I think those at the shop are staying on the safe side - under normal conditions, if the oil light remains on, of course there is a serious problem, but I guess you know that already. The fact that two lights are remaining on points toward an electrical fault.

Has this happened since you bought the bike away from the shop? If not I would suspect that it has been fixed so its probably a waste of time trying to chase it down now. If it has happened, the shop have clearly not fixed the problem and I for one, would want my money back.

I've read a few threads that lead me to believe that it's not a major issue -- rather, it's just a year-specific problem with the lights.
An electrical problem that doesn't prevent the bike from running is not a major issue and can be tracked down and repaired by yourself cheaply and fairly easily. However caution is advised with the oil light in particular, since there is no way of initially telling whether there is a small electrical fault, or whether the light is coming on legitimately. Perhaps that is what those at the shop meant when they warned you.

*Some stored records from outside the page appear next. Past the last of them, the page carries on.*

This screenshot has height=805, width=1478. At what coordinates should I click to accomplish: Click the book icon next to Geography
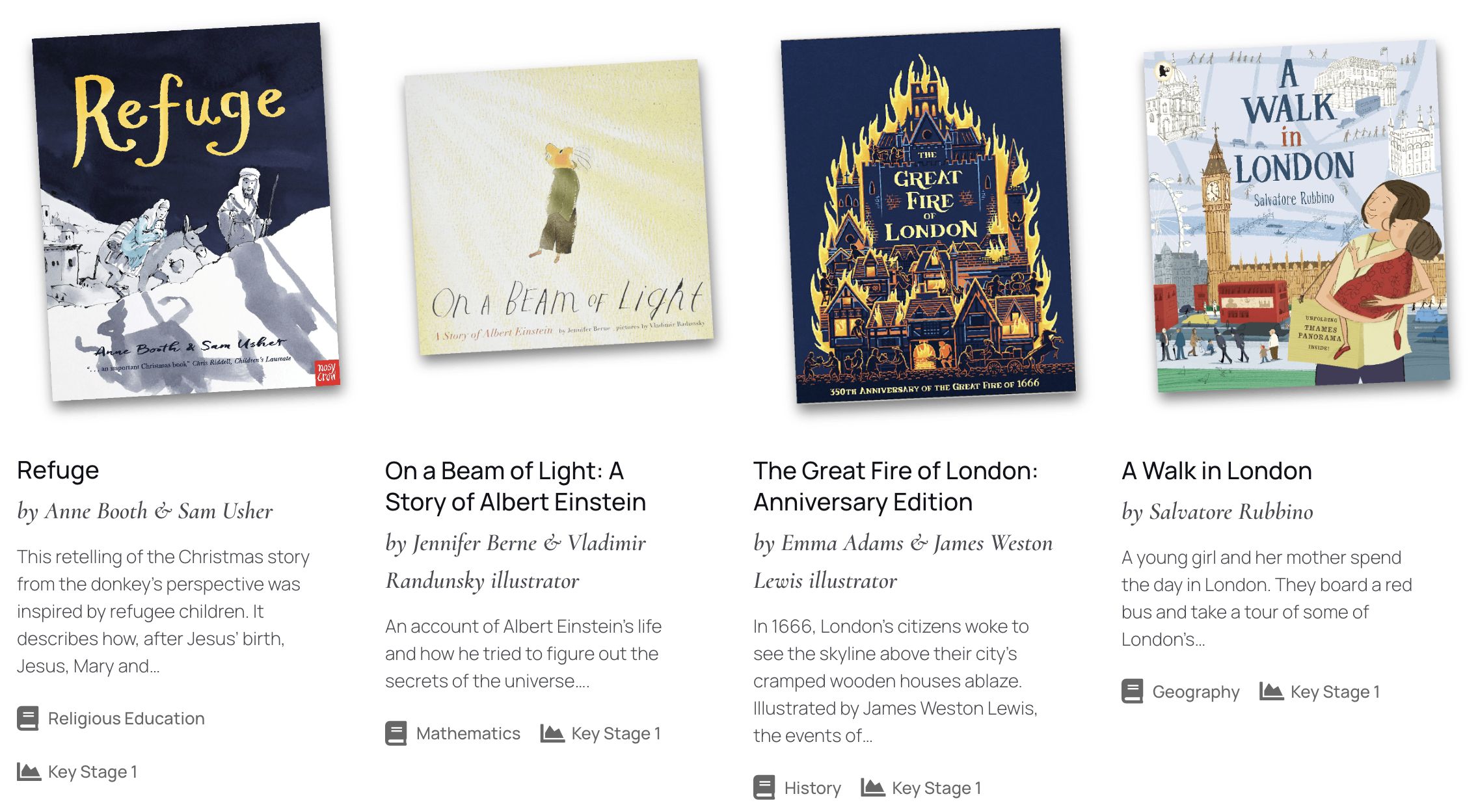[1133, 691]
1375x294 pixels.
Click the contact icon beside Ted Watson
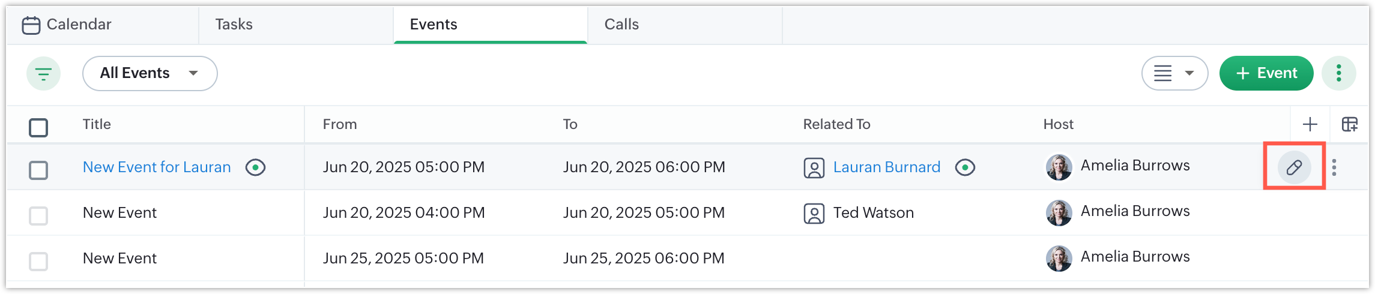point(814,214)
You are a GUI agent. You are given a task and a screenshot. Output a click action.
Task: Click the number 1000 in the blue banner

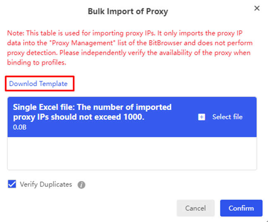coord(132,118)
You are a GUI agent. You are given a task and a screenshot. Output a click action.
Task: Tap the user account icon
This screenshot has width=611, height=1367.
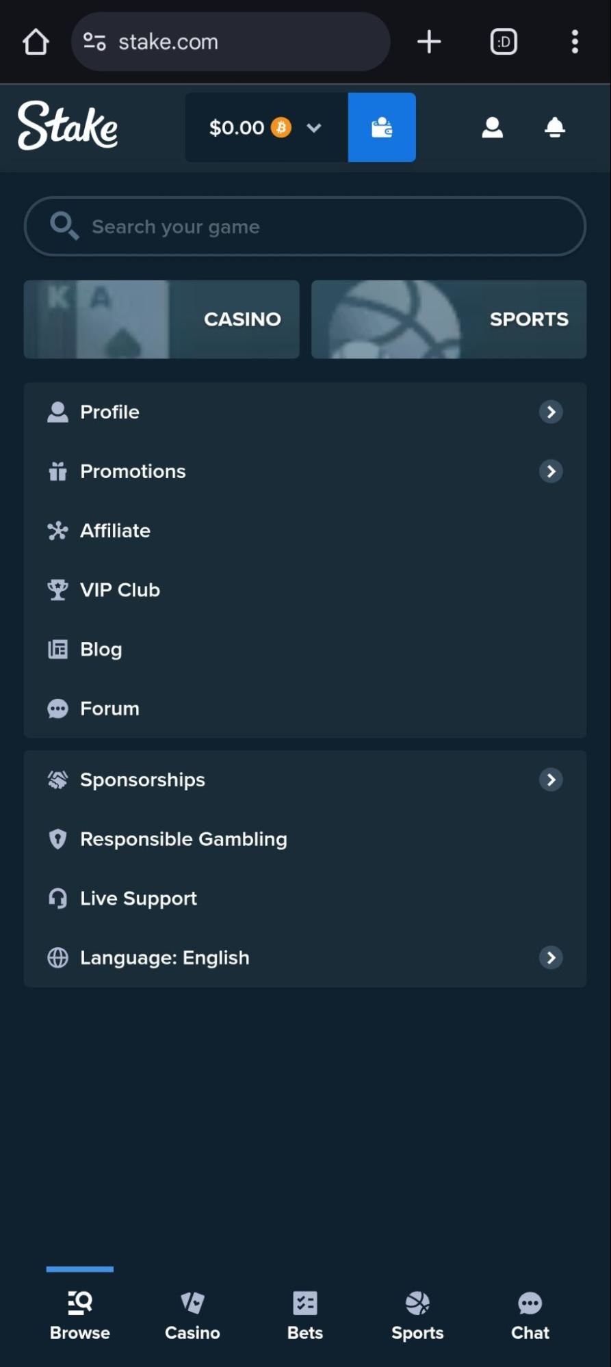[492, 128]
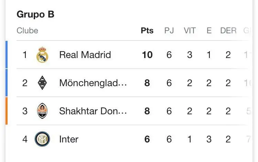The width and height of the screenshot is (258, 162).
Task: Click the Inter club crest
Action: click(x=42, y=139)
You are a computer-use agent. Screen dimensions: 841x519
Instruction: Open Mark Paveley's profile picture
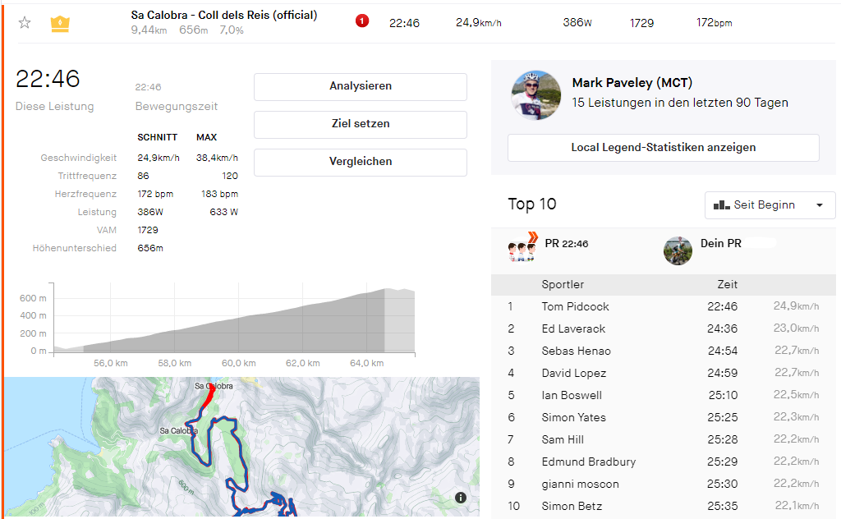536,94
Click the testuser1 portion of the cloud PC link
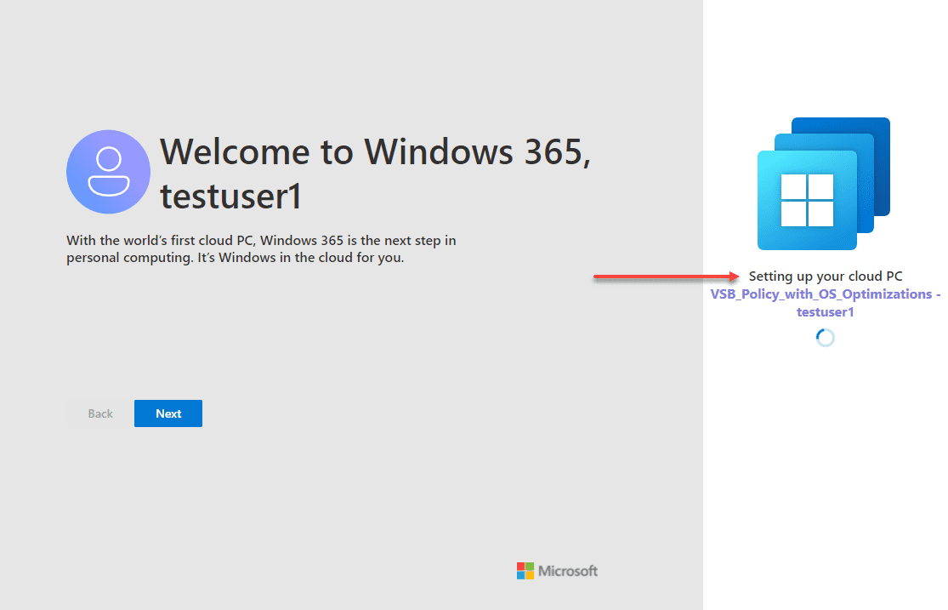Viewport: 948px width, 610px height. pos(825,311)
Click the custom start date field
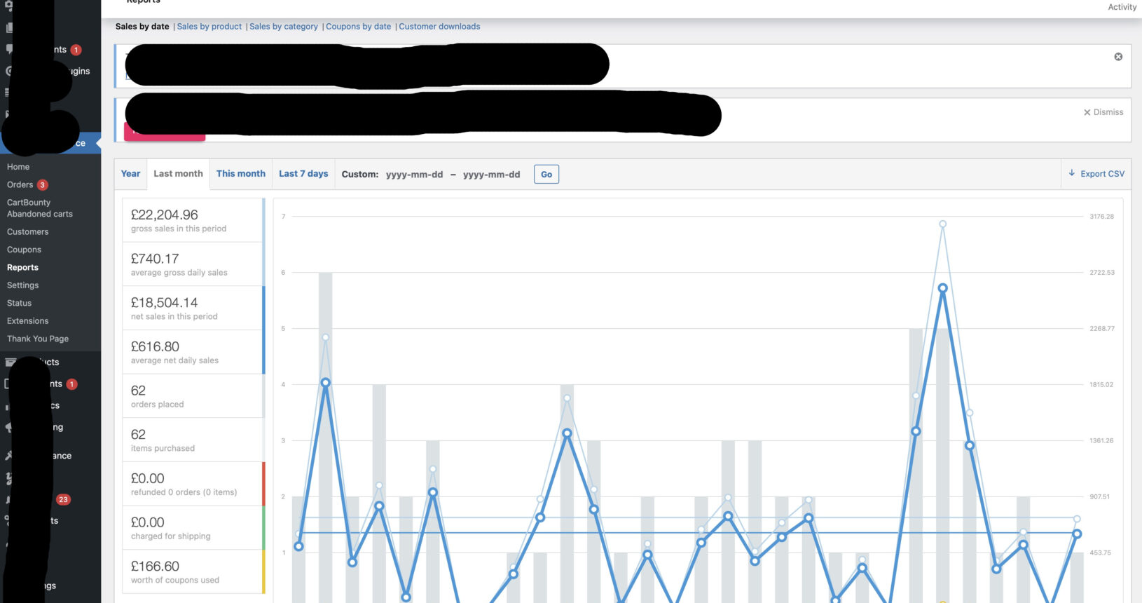The height and width of the screenshot is (603, 1142). 414,175
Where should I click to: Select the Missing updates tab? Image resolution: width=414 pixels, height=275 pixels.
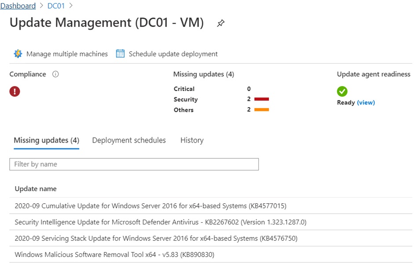pos(46,140)
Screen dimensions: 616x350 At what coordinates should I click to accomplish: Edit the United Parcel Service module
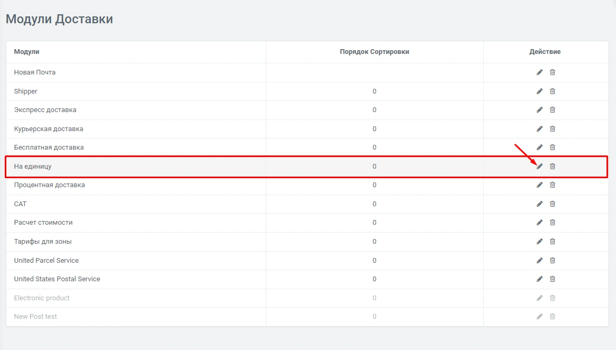point(539,261)
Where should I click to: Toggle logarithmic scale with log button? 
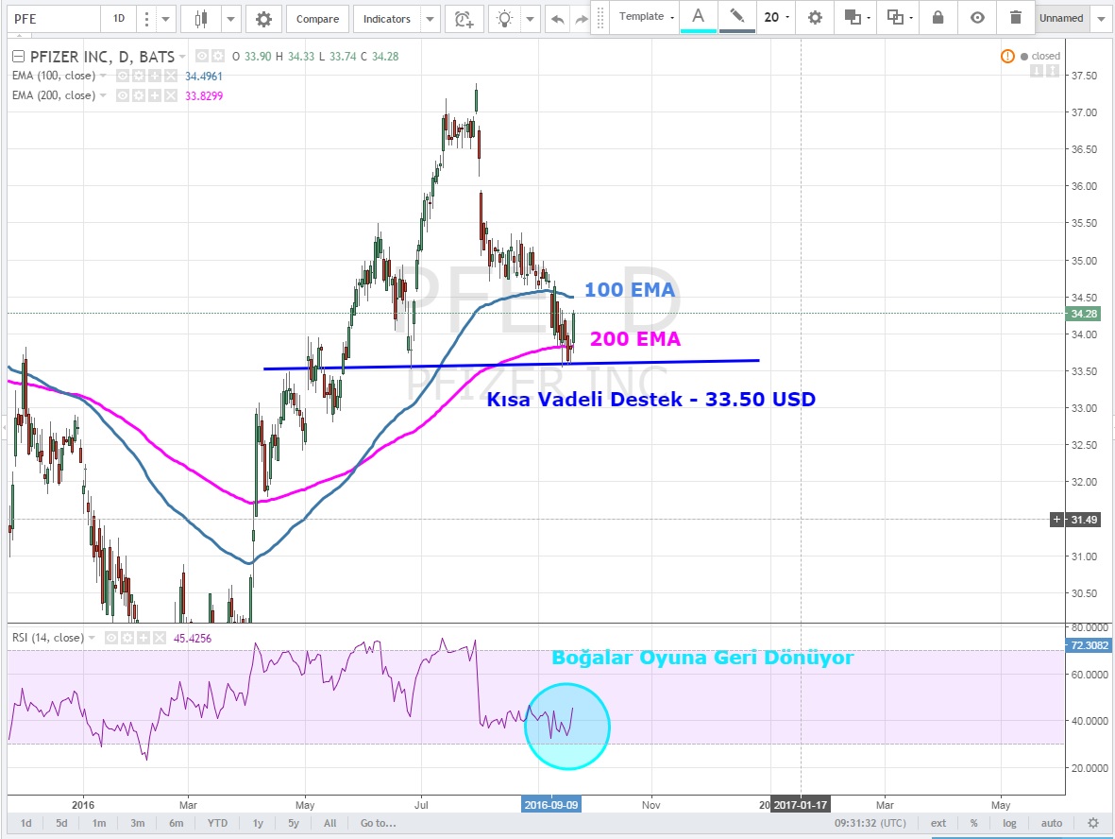[x=1009, y=823]
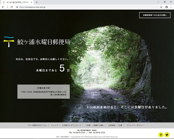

Warning -- I know enough to change the oil & plugs, but I want to do/learn more. I didn't grow up around a garage or with folks who would teach me, so I mostly learned anything I know from trial & error on cars rather than bikes.
The place to start with electricals is to get yourself a good digital multimeter (a decent one would cost around $20) and learn to use it. Even an expensive meter would pay for itself over time in labour costs. Then you can do your own testing on advice from here.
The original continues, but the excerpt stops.